All the plants were harvested after two months of growth. Various growth indicators of the plants were measured, including plant height, root length, leaf nitrogen content, relative chlorophyll content, root area, root volume, aboveground dry mass, and belowground dry mass, and the total dry mass was calculated. The plant height and root length were measured with a ruler, the stem base of the plant was measured with a vernier caliper, and the relative chlorophyll content and leaf nitrogen content were measured with a SPAD-502 chlorophyll content analyzer. Root area and root volume were measured with the WinRHIZO root scanner system.
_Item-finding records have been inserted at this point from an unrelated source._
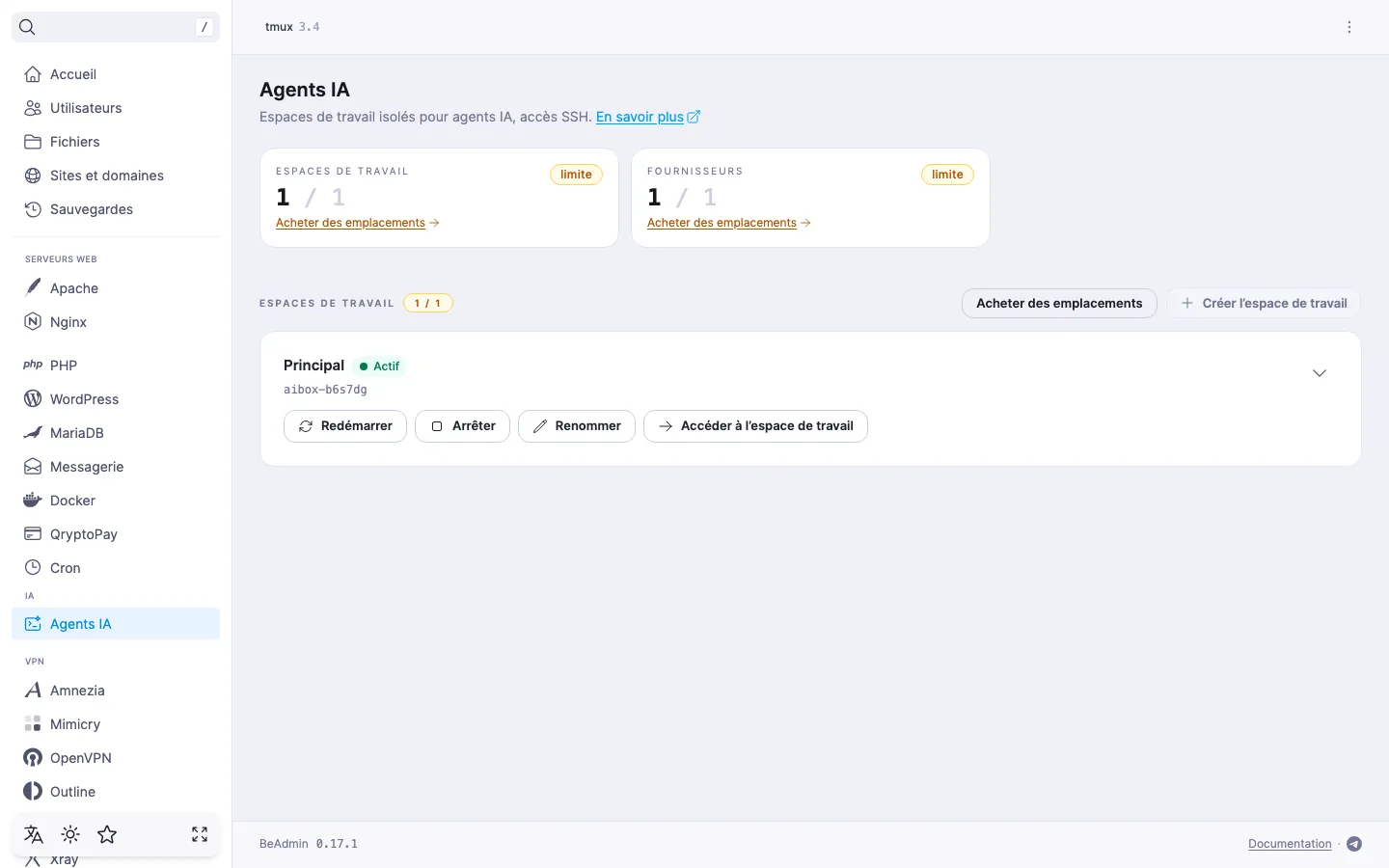Click the Redémarrer button
Viewport: 1389px width, 868px height.
pyautogui.click(x=345, y=426)
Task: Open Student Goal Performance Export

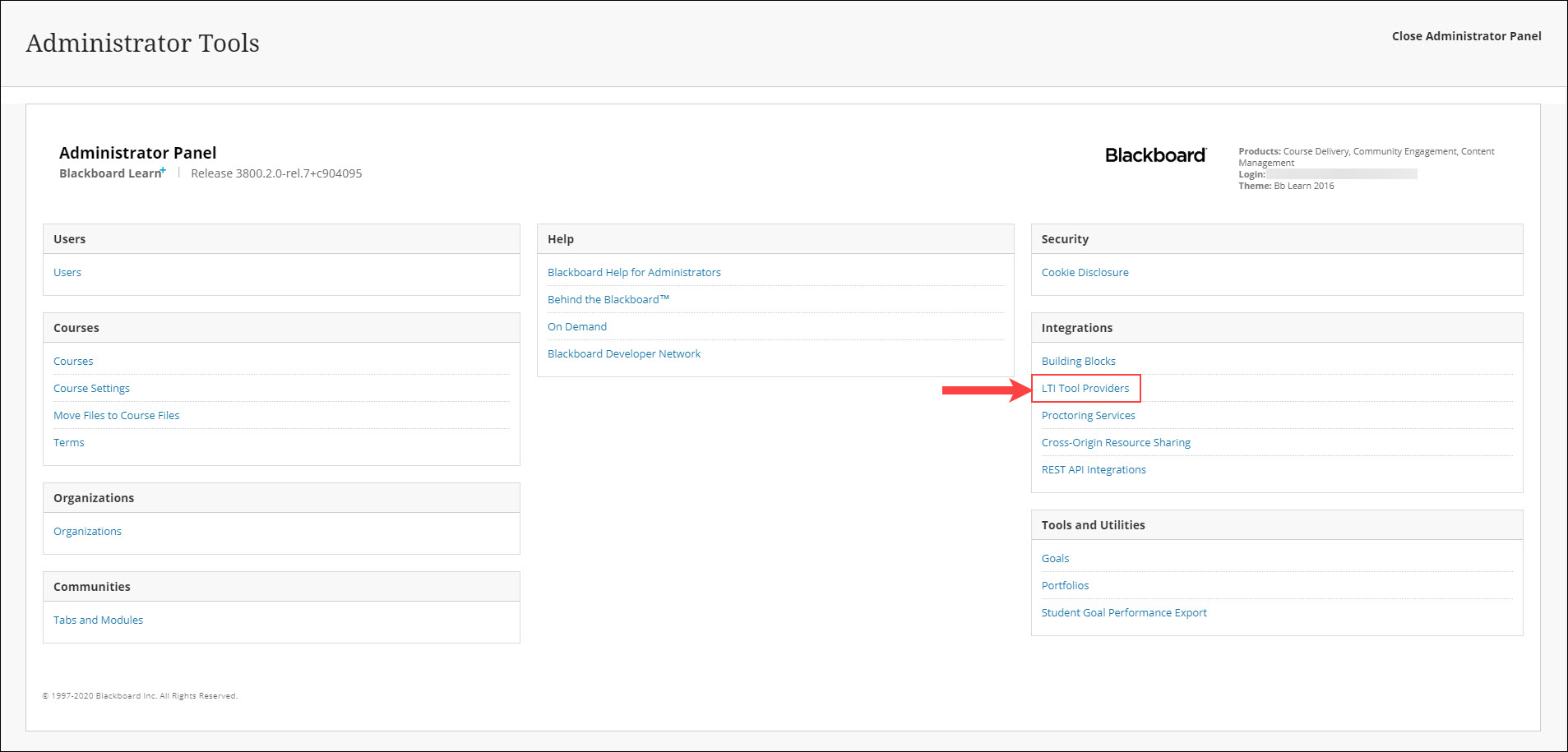Action: 1124,613
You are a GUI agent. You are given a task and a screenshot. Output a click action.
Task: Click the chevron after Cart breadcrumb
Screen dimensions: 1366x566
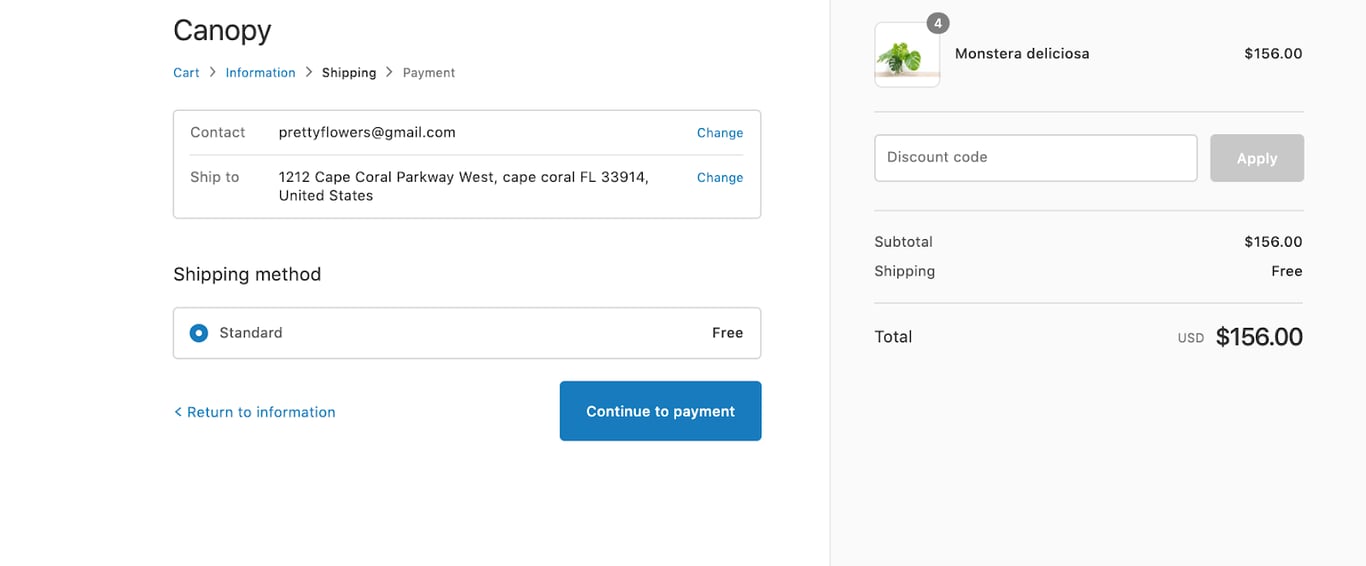213,72
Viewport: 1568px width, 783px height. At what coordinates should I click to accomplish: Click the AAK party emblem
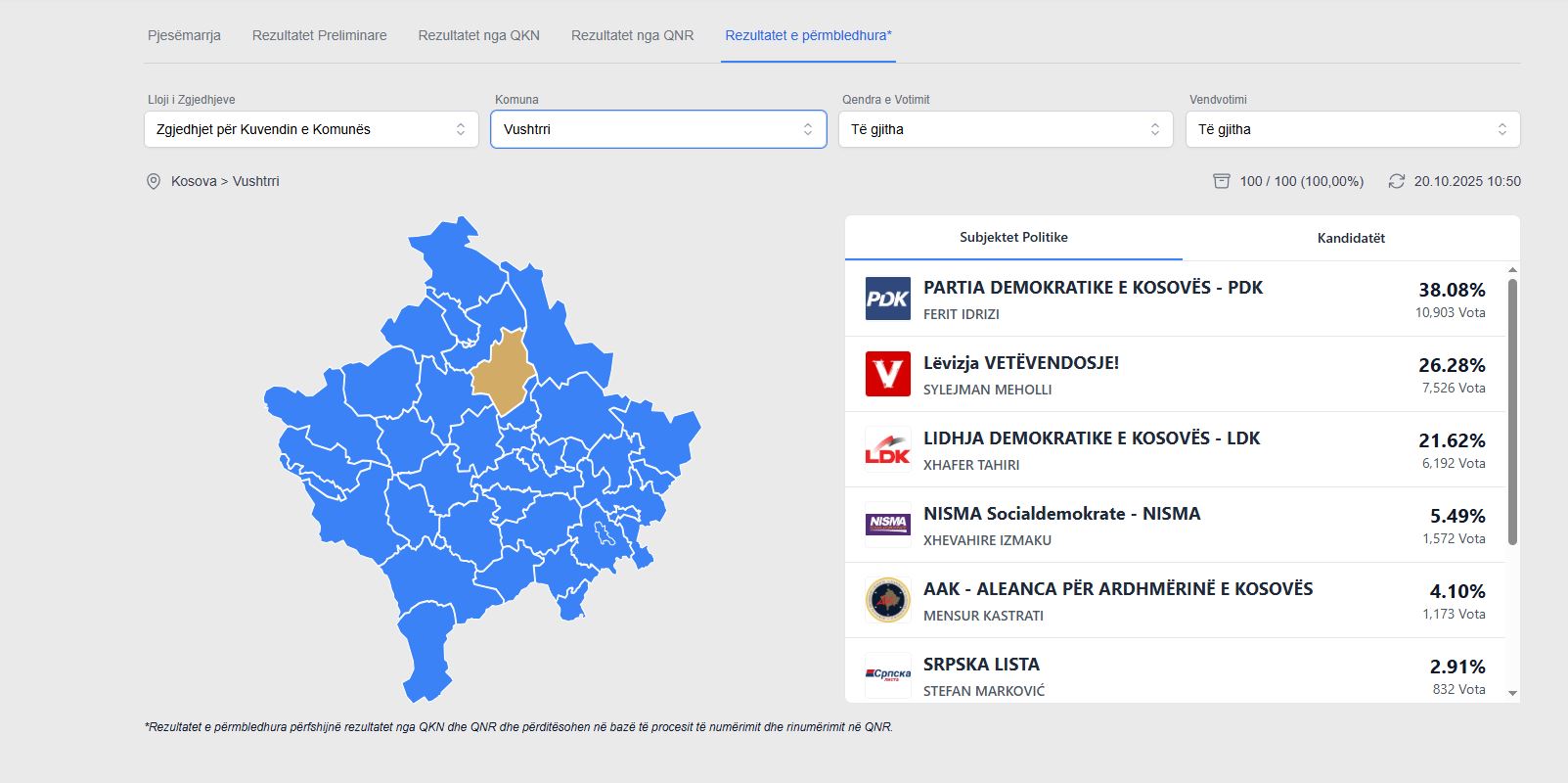(887, 600)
The harvested plant material was dried in a constant temperature drying oven at 80 °C for 72 h, and the dry mass was determined.

2.3. Data Analysis

SPSS software was used for the statistical analysis of the data, and Tukey’s honest significant test (HSD) was used to compare the differences in the growth of A. philoxeroides and O. sativa among PGR treatments.

3. Results

3.1. Responses of Alternanthera philoxeroides and O. sativa to PGR

The results showed that PGRs have significant effects on most growth indicators of A. philoxeroides and O. sativa (Table 1).

Compared with O. sativa, A. philoxeroides is more sensitive to these two PGRs. GA significantly promoted the biomass of A. philoxeroides by 52.00% but had no effects on the biomass of O. sativa (Figure 2). The application of PAC decreased the total biomass of A. philoxeroides by 90.13%, and also significantly decreased that of O. sativa by 51.38% (Figure 2).

3.2. Responses of Alternanthera philoxeroides and Oryza sativa to PGRs in Aboveground Growth

The results showed that the application of GA significantly promoted the plant height of A. philoxeroides and O. sativa, while the application of PAC significantly inhibited the plant height of A. philoxeroides and O. sativa (Figure 3a). The same concentration of PAC extremely inhibited the plant height of A. philoxeroides by 96.16%, and inhibited that of O. sativa by 48.60%.

GA significantly increased the aboveground biomass of A. philoxeroides (Figure 3b). However, compared with the control treatment, the aboveground biomass of O. sativa was not significantly affected by GA application (Figure 3b). Meanwhile, PAC significantly inhibited the aboveground biomass of A. philoxeroides and O. sativa. However, PAC extremely inhibited the aboveground biomass of A. philoxeroides by 91.13%, and inhibited the aboveground biomass of O. sativa by 51.38%.

3.3. Responses of Alternanthera philoxeroides and Oryza sativa to PGRs in Belowground Growth

GA slightly, but not significantly, increased the root length of A. philoxeroides, and it slightly inhibited the root length of O. sativa. PAC had a significant inhibitory effect on the root length of both plant species (Figure 4a).

The application of GA significantly promoted the belowground biomass of A. philoxeroides, and the PAC treatment significantly inhibited the belowground biomass of A. philoxeroides. However, both PGRs had no significant effects on the belowground biomass of O. sativa (Figure 4b).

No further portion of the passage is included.